Horizontal cross sections illustrating the GLM-derived flash density rate data in GLM-based DA experiments listed in Table 1. In this example the flash density data for the 2300 UTC 3DVAR cycle on 1 May 2018 are shown.

Fig. 4.

Horizontal cross sections illustrating the GLM-derived flash density rate data in GLM-based DA experiments listed in Table 1. In this example the flash density data for the 2300 UTC 3DVAR cycle on 1 May 2018 are shown.

To assess how the GLM DA impacts the qυ fields for each of the sensitivity experiments listed in Table 1, the 3–7 km (MSL) layer-averaged qυ fields of the analysis are examined for 1 May 2018. Note that due to the cycling, each experiment will evolve a different background over time. Therefore, in this study, the qυ differences relative to CTRL instead of the qυ increments (analysis background) are analyzed at 2300 UTC (Fig. 5). It is worth noting that because 2300 UTC is not the first 3DVAR cycle (Fig. 3a), the qυ differences can be negative owing to successive model adjustments to the background fields from the prior 3DVAR cycles. Rationale for selecting 2300 UTC was because this time produced a copious amount of lightning, better highlighting the differences and sensitivities between the experiments.

Fig. 5.

Horizontal cross sections at 2300 UTC 1 May 2018 (analysis time) of differences of the 3–7 km layer averaged qυ between each GLM DA experiments listed in Table 1 and CTRL.

Fig. 5.

Horizontal cross sections at 2300 UTC 1 May 2018 (analysis time) of differences of the 3–7 km layer averaged qυ between each GLM DA experiments listed in Table 1 and CTRL.
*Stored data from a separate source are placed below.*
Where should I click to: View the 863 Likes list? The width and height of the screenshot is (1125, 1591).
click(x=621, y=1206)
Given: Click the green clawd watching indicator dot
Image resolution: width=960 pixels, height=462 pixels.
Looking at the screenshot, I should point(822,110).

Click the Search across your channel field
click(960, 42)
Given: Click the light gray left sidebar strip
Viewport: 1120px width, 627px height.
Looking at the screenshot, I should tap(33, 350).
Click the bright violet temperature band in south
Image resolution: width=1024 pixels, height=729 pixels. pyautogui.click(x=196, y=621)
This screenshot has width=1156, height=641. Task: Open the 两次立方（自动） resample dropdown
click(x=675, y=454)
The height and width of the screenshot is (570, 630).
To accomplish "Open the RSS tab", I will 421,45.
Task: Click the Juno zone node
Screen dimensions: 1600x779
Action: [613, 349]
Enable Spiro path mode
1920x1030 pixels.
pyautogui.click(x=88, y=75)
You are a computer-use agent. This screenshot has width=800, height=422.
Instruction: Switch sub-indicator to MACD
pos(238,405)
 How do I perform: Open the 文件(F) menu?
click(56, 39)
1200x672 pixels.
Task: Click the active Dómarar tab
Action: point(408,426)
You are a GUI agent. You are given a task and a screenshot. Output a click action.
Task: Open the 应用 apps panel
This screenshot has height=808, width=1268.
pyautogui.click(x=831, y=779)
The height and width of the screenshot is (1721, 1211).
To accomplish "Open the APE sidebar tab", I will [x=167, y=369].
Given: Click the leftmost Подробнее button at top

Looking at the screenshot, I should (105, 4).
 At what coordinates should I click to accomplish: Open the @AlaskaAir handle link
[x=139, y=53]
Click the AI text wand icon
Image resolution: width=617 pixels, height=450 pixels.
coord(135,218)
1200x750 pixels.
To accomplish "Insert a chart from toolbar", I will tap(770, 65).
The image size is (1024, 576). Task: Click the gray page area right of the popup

As expected, the largest positive qυ differences are collocated with areas of nonzero flash density (Fig. 4). As L2 decreases, the qυ differences are imposed on progressively smaller areas (Figs. 5a–c). For a given value of L2 (here at 3 km), Figs. 5b and 5d highlight how the spreading strategy of Fierro et al. (2019) yields approximately comparable qυ differences as those produced by the nonspreading strategy herein using a larger decorrelation length (L2 = 6 km, Fig. 5b). Comparison of Fig. 5e against Fig. 5c reveals that 15-min DA (five cycles) produces noticeably larger qυ differences than 60-min DA (1 cycle). This is because, over a 1-h period, DA experiment GLM_15min_10win_3km accumulates the impact (qυ adjustments) of five individual 3DVAR cycles, compared to only one 3DVAR cycle in GLM_60min_60win_3km. The 60-min DA experiments show that a slightly larger areal coverage of positive qυ differences will ensue if a longer accumulation interval is used (Figs. 5e–g).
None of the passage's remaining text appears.